STATED EXERCISE: Reproduce each item below word for word, without changing any line.

TASK MATERIAL:
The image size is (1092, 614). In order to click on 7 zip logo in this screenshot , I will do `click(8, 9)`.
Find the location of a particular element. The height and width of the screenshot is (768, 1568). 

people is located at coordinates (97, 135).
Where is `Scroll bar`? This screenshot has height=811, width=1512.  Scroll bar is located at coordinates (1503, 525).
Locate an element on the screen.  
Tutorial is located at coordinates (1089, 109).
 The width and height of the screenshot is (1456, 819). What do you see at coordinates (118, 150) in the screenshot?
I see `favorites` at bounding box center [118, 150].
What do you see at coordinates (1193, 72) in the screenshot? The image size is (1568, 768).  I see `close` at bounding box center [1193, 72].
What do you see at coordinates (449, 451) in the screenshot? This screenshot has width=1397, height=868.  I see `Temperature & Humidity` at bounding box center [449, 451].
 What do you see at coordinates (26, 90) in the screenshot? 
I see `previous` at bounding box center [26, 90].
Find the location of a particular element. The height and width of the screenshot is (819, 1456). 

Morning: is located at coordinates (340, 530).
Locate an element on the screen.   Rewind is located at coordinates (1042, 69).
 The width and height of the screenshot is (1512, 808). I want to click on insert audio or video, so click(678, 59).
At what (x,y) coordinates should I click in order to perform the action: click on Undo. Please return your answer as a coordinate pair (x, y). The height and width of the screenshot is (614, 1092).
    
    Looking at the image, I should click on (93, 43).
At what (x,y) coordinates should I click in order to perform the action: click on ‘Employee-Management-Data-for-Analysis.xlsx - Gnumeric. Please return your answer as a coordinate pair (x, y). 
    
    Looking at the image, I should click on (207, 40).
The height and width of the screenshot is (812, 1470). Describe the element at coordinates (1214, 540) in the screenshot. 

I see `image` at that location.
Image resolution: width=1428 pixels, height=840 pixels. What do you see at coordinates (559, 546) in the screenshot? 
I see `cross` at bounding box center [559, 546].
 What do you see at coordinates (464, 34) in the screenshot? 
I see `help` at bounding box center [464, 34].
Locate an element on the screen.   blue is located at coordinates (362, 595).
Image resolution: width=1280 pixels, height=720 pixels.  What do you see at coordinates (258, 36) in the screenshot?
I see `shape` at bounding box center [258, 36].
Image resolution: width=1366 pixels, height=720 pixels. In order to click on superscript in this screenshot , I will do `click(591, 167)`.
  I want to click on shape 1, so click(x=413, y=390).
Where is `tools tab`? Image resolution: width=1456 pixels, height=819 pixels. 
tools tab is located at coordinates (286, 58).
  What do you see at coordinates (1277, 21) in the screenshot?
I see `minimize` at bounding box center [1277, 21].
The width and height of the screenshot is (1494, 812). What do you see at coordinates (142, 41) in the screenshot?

SOLUTION FOR THIS EXERCISE:
The image size is (1092, 614). In order to click on 7 zip logo in this screenshot , I will do `click(8, 9)`.
Find the location of a particular element. The height and width of the screenshot is (768, 1568). 

people is located at coordinates (97, 135).
Where is `Scroll bar`? This screenshot has height=811, width=1512.  Scroll bar is located at coordinates (1503, 525).
Locate an element on the screen.  
Tutorial is located at coordinates (1089, 109).
 The width and height of the screenshot is (1456, 819). What do you see at coordinates (118, 150) in the screenshot?
I see `favorites` at bounding box center [118, 150].
What do you see at coordinates (1193, 72) in the screenshot? The image size is (1568, 768).  I see `close` at bounding box center [1193, 72].
What do you see at coordinates (449, 451) in the screenshot? This screenshot has width=1397, height=868.  I see `Temperature & Humidity` at bounding box center [449, 451].
 What do you see at coordinates (26, 90) in the screenshot? 
I see `previous` at bounding box center [26, 90].
Find the location of a particular element. The height and width of the screenshot is (819, 1456). 

Morning: is located at coordinates (340, 530).
Locate an element on the screen.   Rewind is located at coordinates (1042, 69).
 The width and height of the screenshot is (1512, 808). I want to click on insert audio or video, so click(678, 59).
At what (x,y) coordinates should I click in order to perform the action: click on Undo. Please return your answer as a coordinate pair (x, y). The height and width of the screenshot is (614, 1092).
    
    Looking at the image, I should click on (93, 43).
At what (x,y) coordinates should I click in order to perform the action: click on ‘Employee-Management-Data-for-Analysis.xlsx - Gnumeric. Please return your answer as a coordinate pair (x, y). 
    
    Looking at the image, I should click on (207, 40).
The height and width of the screenshot is (812, 1470). Describe the element at coordinates (1214, 540) in the screenshot. 

I see `image` at that location.
Image resolution: width=1428 pixels, height=840 pixels. What do you see at coordinates (559, 546) in the screenshot? 
I see `cross` at bounding box center [559, 546].
 What do you see at coordinates (464, 34) in the screenshot? 
I see `help` at bounding box center [464, 34].
Locate an element on the screen.   blue is located at coordinates (362, 595).
Image resolution: width=1280 pixels, height=720 pixels.  What do you see at coordinates (258, 36) in the screenshot?
I see `shape` at bounding box center [258, 36].
Image resolution: width=1366 pixels, height=720 pixels. In order to click on superscript in this screenshot , I will do `click(591, 167)`.
  I want to click on shape 1, so click(x=413, y=390).
Where is `tools tab`? Image resolution: width=1456 pixels, height=819 pixels. 
tools tab is located at coordinates (286, 58).
  What do you see at coordinates (1277, 21) in the screenshot?
I see `minimize` at bounding box center [1277, 21].
The width and height of the screenshot is (1494, 812). What do you see at coordinates (142, 41) in the screenshot?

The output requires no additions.